Jonathan Kuminga remains with the Warriors despite his ongoing struggles to do the grunt work Kerr has long required of his players. Only Curry's injury prevented the franchise-wide approach to Kuminga's status from being an abject disaster heading into restricted free agency, his trade value burnished following three impressive scoring outings against the Wolves.
But that relative success once he re-emerged from Kerr's rotational doghouse also stands to reinforce the staunch affinity that Lacob, specifically, has always had for Kuminga's highlight-filled game. No one would be surprised if the Warriors clung to Kuminga for one more season, potentially deflating his trade value one more time before making a final decision on his future.
Wiseman and Kuminga aren't the only homegrown young players who have left the Dubs high on their own supply.
Remember last July at Las Vegas Summer League, when a cheesing Lacob told ESPN that Podziemski was a future All-Star? He's more ingrained with Golden State after just two seasons than Kuminga's ever been, but those dreams of impending stardom have faded entirely. Podziemski projects as a solid backcourt starter at best, and his NBA destiny may be most realistically fulfilled as an impact third guard off the bench.
Moving off Wiseman for pennies on the dollar, well after the secret on his career was out, didn't doom the Warriors' hopes of extending their dynasty into the mid-2020s. Neither did their complete mismanagement of Kuminga, from the front office to the coaching staff, nor Lacob's wide-eyed assessment of Podziemski's future last summer as Dunleavay worked the phones for a blockbuster trade. Getting off Jordan Poole for a year of Chris Paul and long-term cap flexibility, among this team's biggest non-draft team-building mistakes, isn't why Golden State hasn't advanced past the Western Conference Semifinals since 2022-23, either.
It's all of those gaffes taken together that have the Warriors forced to fight Father Time until they finally lose that battle for good. Maybe the injury bug doesn't bite in next year's playoffs. Perhaps Podziemski or Moses Moody level up by then. Whether Kuminga remains in the Bay or not, his wild postseason ride should result in positive change for Golden State regardless. This roster, limited mechanisms as Dunleavy and company have to improve it, should be better in 2025-26.

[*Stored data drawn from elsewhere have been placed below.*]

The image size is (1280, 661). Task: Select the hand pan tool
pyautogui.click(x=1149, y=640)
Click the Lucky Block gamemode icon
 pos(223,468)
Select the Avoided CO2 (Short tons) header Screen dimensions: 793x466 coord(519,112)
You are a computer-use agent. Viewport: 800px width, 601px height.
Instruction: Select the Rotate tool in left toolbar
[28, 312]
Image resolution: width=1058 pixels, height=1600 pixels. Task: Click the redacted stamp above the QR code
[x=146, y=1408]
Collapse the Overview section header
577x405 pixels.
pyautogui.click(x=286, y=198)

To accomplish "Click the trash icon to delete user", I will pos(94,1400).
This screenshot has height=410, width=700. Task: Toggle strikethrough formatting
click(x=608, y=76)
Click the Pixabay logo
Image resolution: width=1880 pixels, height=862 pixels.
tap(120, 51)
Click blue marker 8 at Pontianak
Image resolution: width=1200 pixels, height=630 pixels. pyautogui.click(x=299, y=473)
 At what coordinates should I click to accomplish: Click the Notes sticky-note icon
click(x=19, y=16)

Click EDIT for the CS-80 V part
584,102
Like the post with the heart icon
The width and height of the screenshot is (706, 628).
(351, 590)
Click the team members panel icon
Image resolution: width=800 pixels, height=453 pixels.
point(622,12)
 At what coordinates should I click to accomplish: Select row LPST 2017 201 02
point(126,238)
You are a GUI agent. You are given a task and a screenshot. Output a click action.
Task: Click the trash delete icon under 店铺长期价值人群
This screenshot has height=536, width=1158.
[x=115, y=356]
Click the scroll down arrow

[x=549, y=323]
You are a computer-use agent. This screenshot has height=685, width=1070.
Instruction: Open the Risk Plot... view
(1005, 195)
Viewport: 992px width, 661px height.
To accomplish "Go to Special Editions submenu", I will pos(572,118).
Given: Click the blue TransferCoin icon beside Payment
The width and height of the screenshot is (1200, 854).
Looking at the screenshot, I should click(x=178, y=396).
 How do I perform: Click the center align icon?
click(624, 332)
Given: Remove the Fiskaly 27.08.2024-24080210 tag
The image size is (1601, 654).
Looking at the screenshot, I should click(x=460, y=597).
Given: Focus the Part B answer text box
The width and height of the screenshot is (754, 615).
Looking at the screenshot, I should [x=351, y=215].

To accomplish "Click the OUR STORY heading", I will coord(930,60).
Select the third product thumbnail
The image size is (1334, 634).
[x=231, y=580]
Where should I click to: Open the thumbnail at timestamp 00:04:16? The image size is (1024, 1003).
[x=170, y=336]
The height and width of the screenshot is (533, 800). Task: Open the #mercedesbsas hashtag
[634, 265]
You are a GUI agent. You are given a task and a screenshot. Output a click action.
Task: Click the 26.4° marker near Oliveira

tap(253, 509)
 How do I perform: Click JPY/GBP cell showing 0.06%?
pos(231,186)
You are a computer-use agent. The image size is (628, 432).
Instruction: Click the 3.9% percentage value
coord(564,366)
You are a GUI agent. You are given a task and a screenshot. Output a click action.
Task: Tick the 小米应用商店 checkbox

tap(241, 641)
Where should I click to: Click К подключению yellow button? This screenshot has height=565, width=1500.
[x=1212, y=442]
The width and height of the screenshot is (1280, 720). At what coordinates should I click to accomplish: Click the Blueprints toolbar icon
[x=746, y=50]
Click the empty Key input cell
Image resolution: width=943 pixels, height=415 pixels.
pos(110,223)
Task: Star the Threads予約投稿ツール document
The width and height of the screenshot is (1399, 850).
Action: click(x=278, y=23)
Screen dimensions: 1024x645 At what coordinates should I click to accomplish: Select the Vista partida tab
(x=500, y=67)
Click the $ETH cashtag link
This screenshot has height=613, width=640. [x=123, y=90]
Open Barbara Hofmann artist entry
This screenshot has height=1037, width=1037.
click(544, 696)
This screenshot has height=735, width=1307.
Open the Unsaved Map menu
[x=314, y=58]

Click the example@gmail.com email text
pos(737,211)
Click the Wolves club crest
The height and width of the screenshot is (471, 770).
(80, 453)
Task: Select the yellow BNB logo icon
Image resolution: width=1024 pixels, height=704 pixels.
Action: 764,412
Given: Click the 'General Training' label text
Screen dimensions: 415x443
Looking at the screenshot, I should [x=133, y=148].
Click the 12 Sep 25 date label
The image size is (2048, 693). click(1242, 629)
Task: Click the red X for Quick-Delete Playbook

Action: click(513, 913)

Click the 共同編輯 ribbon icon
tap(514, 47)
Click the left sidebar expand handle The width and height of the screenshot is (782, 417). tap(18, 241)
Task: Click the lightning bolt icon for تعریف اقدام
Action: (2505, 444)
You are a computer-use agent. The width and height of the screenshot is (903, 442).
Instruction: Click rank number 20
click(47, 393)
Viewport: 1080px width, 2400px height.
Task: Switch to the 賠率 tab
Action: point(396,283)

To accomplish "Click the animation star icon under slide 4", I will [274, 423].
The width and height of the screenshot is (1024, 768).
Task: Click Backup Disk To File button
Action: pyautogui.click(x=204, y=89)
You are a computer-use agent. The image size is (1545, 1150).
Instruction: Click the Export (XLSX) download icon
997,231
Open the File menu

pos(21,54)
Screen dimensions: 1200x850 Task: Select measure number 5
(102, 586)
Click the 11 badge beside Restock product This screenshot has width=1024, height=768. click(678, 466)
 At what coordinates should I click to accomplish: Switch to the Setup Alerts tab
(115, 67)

But the Warriors, like every team in the league, will be just one hamstring strain, pelvic contusion, torn ACL or ruptured Achilles to their best players from what amounts to another failure. The difference for Curry, Green and Butler isn't just that they're running out of “next seasons,” but just as depressingly, that age makes them extra susceptible to the random major injuries and mounting physical grind that helps decide a new NBA champion every June.